Brésil et Mozambique s’unissent pour réduire les armes de petit calibre

12 mai 2010

Un défi commun, une langue commune et une solution commune : la coopération sud-sud pour améliorer le contrôle des armes à feu au Mozambique

À la fin de la guerre civile au Mozambique en 1992, le gouvernement a fait serment de débarrasser le pays des armes à feu de petit calibre. En dépit de campagnes qui ont donné de bons résultats puisqu’elles ont permis de recueillir plus de 260 500 armes auprès des anciens combattants, près d’1,4 million d’entre elles continuent à circuler illégalement dans le pays.

Pour relever ce défi, le gouvernement mozambicain s’est engagé à accroître son contrôle sur les armes à feu détenues par l’État ou par des individus. Signée en 2007, la loi sur les armes et les munitions a fourni les bases juridiques nécessaires pour accélérer ces efforts. Elle reprend toutes les lois nationales réglementant le contrôle des armes et les met en conformité avec les obligations prises par le gouvernement au titre des grandes conventions régionales et internationales comme celles des Nations Unies ou de la Communauté de développement de l'Afrique australe (SADC).

Près d’1,4 million d’armes légères continuent à circuler illégalement dans le pays. (Photo: PNUD)
Cependant, seules 5 000 armes ont été enregistrées auprès des autorités de police mozambicaines, et comme l’accès à ces données  et leur analyse sont très limités, il est difficile de demander des comptes aux propriétaires d’armes à feu.

Pour résoudre ce problème et appuyer les efforts du gouvernement, le PNUD a collaboré avec une ONG brésilienne et la Police civile de Rio de Janeiro pour créer un registre numérique des armes à feu.

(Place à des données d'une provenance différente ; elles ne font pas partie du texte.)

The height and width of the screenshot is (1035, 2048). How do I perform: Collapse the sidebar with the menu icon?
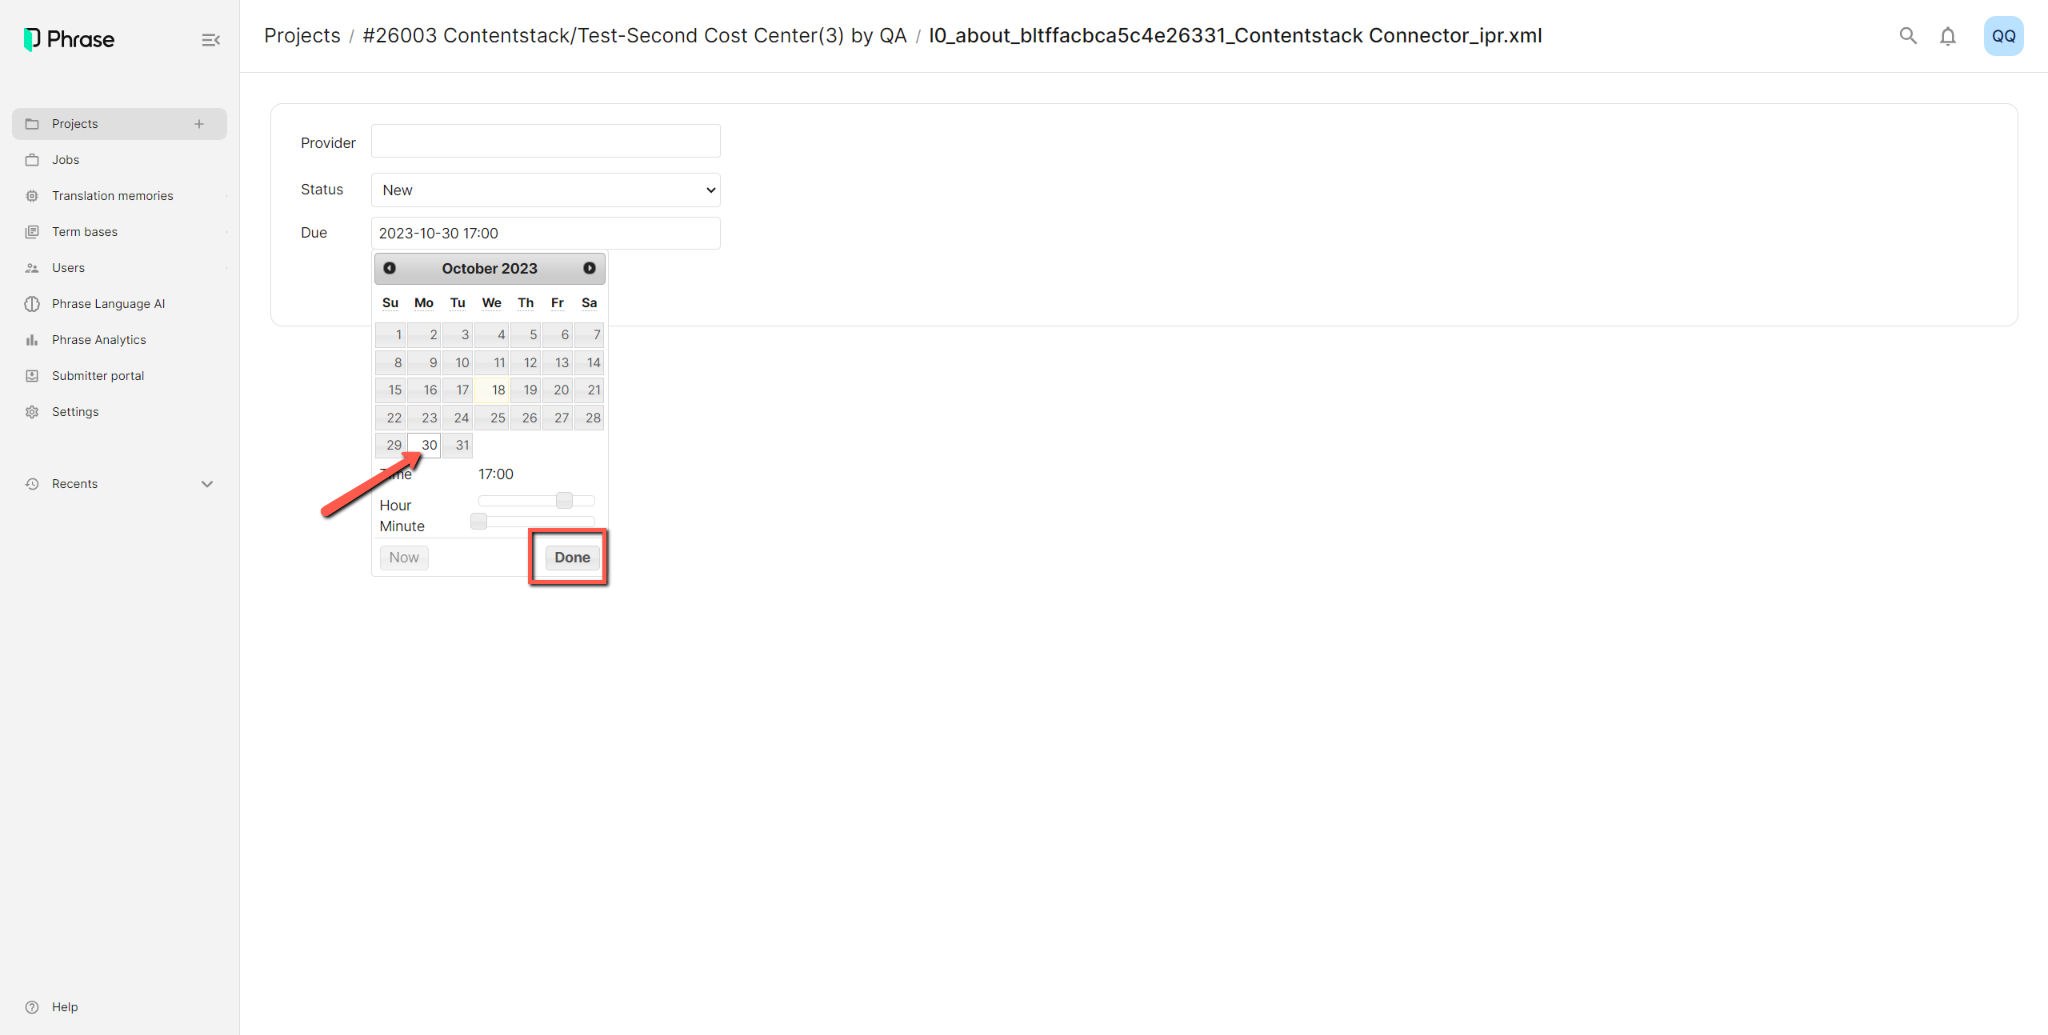210,40
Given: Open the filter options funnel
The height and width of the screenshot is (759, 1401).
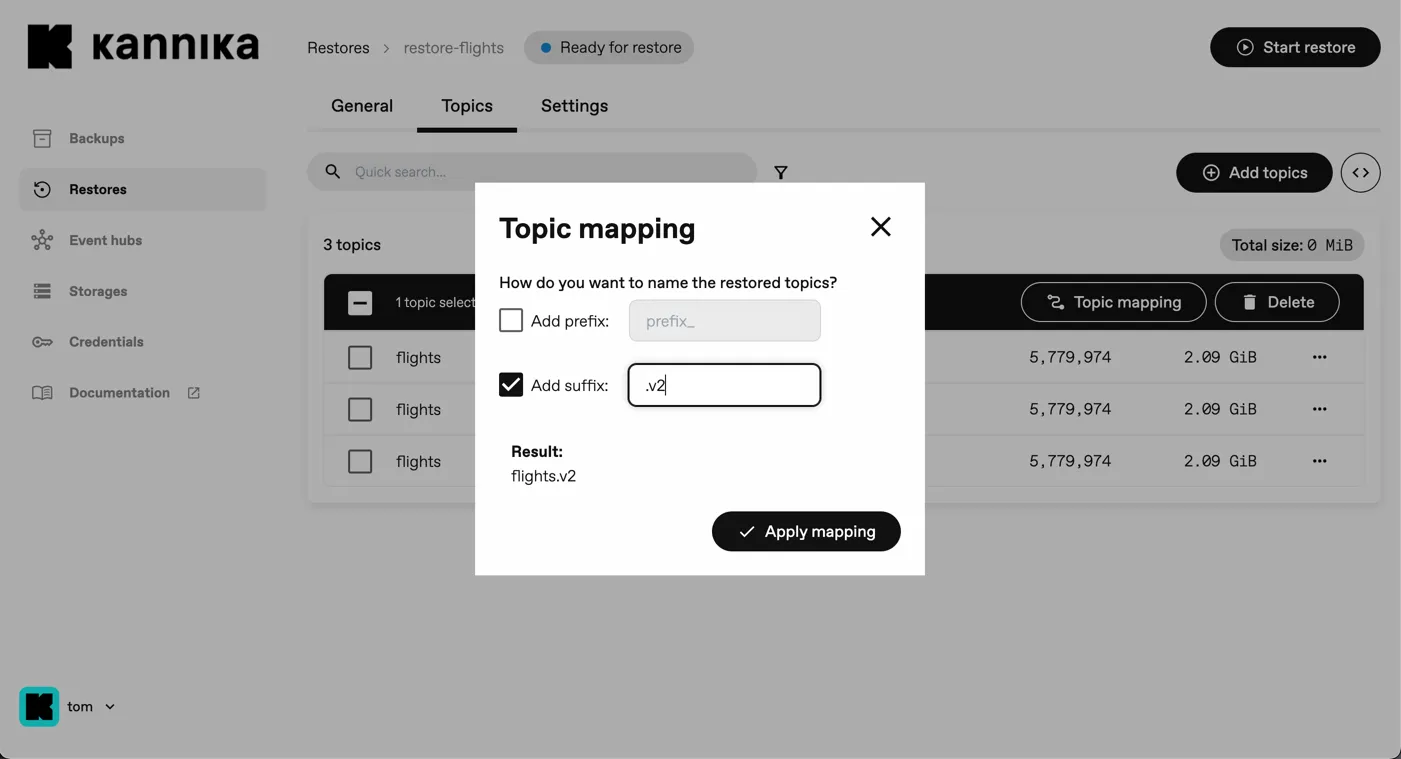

Il y a dix ans, cette ONG, Viva Rio, avait obtenu de bons résultats en aidant la police de Rio de Janeiro à élaborer son propre registre et à le mettre en place, notamment en numérisant des milliers de dossiers.

"L'information est non seulement incomplète et douteuse, mais elle n'existe qu'en format papier. Cette information a besoin d’être complétée, numérisée et intégrée pour rendre les forces de police plus réactives et modernes," selon Antonio Rangel Bandeira de Viva Rio.

En décembre 2009, Viva Rio et un haut fonctionnaire de la police de Rio de Janeiro se sont rendus au Mozambique pour analyser les ressources techniques, humaines et logistiques requises pour le registre des armes à feu du Mozambique.

L’équipe brésilienne est revenue à Maputo en mars 2010 pour une mission de trois semaines, et elle a travaillé en profondeur avec la police et les autorités judiciaires mozambicaines pour établir les processus de gestion et les procédures d’homologation. Viva Rio est en train d’analyser les données et d’élaborer une structure pour la base de données même et de calculer les fonds nécessaires pour l’installation proprement dite de la base de données aux niveaux national et provincial. Le financement des phases d’analyse et de conception est fourni par le PNUD Mozambique. Dans le cadre d'un vaste programme de contrôle des armes légères  mené avec le gouvernement du Mozambique, le PNUD a fourni 200.000 USD pour le projet de base de données en 2009-2010.